* **Task goal**
Write out the full set of records exactly. Any pictures in them do not belong in the copy.

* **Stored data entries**
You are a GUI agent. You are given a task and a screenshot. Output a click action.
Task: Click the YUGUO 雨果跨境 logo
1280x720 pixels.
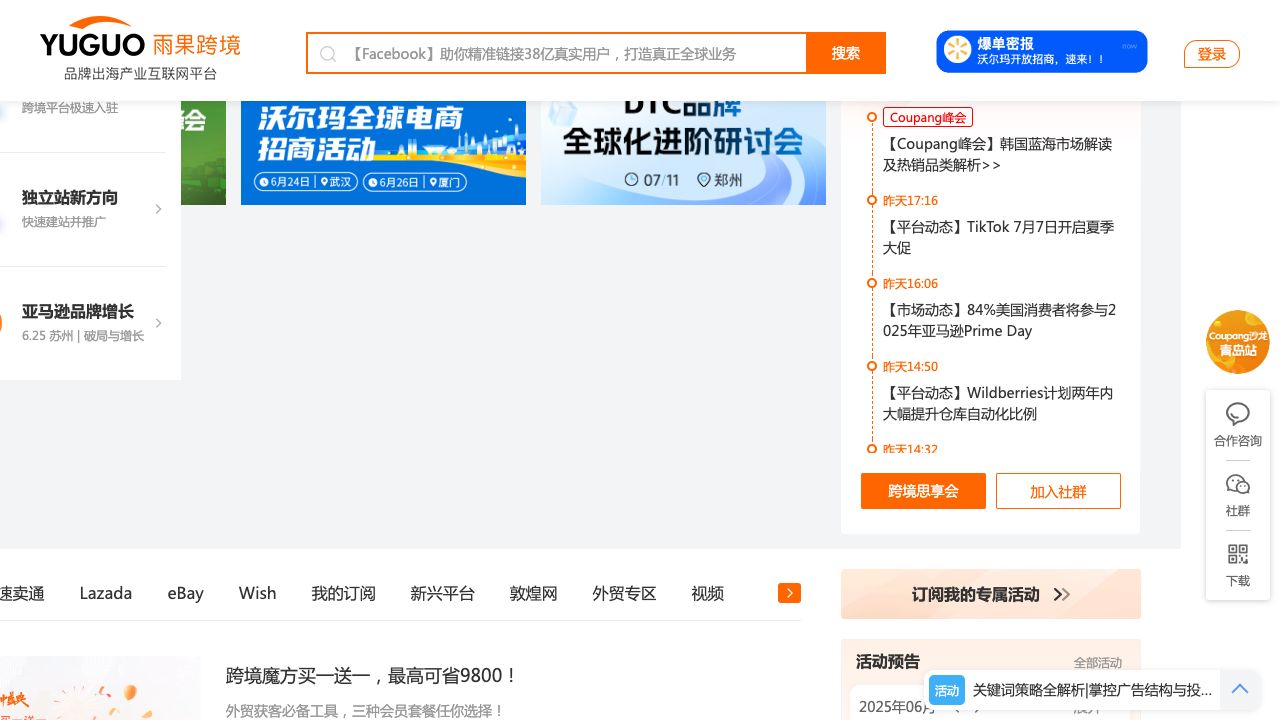point(140,48)
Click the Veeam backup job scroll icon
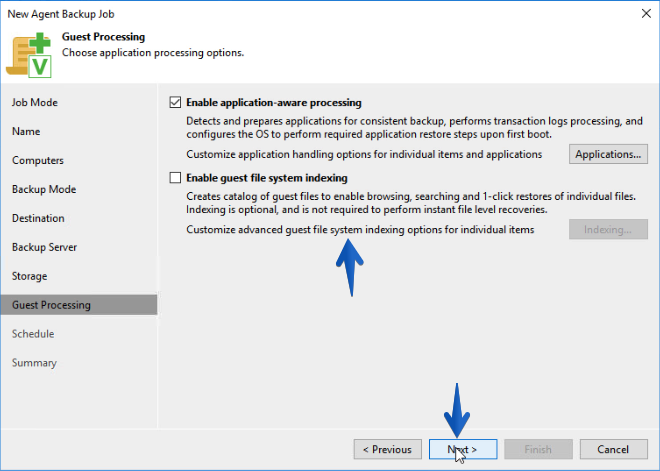660x471 pixels. click(x=29, y=55)
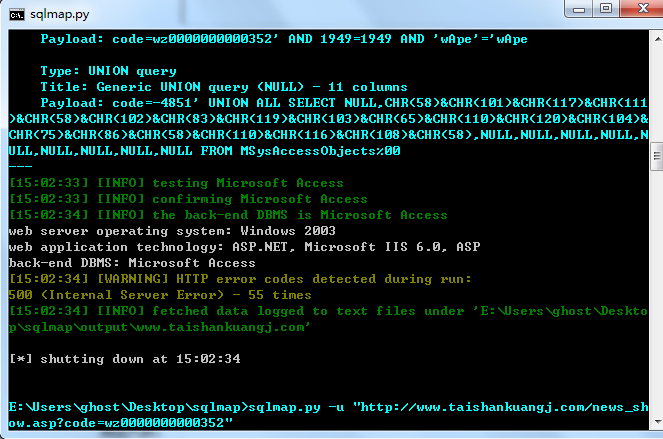Open the cmd system menu icon
Image resolution: width=663 pixels, height=439 pixels.
(x=17, y=15)
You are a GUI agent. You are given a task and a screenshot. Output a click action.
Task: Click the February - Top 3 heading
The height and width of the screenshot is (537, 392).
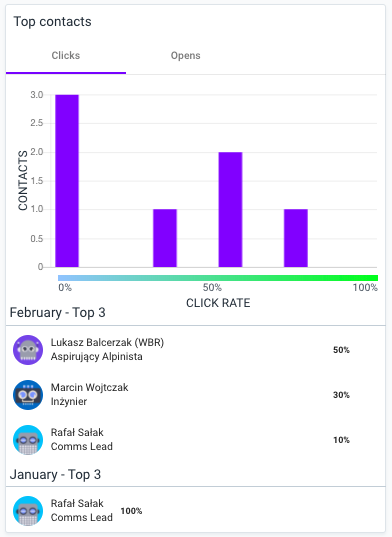[x=58, y=313]
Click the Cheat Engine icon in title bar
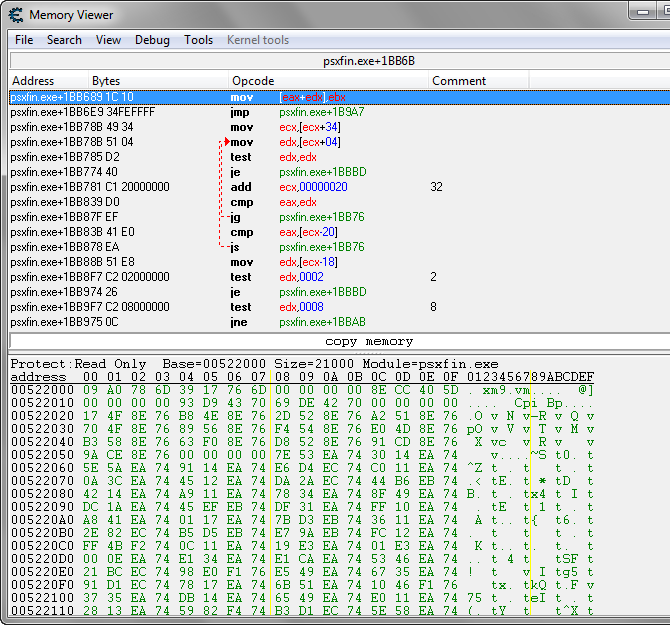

* **The answer**
You are a GUI agent. You are given a task and a screenshot. Output a click action.
Task: Click the YUGUO 雨果跨境 logo
1280x720 pixels.
point(140,48)
Click the Veeam backup job scroll icon
660x471 pixels. click(x=29, y=55)
Open the cmd system menu icon
Image resolution: width=663 pixels, height=439 pixels.
(x=17, y=15)
You are a GUI agent. You are given a task and a screenshot. Output a click action.
Task: Click the February - Top 3 heading
The height and width of the screenshot is (537, 392).
[x=58, y=313]
Click the Cheat Engine icon in title bar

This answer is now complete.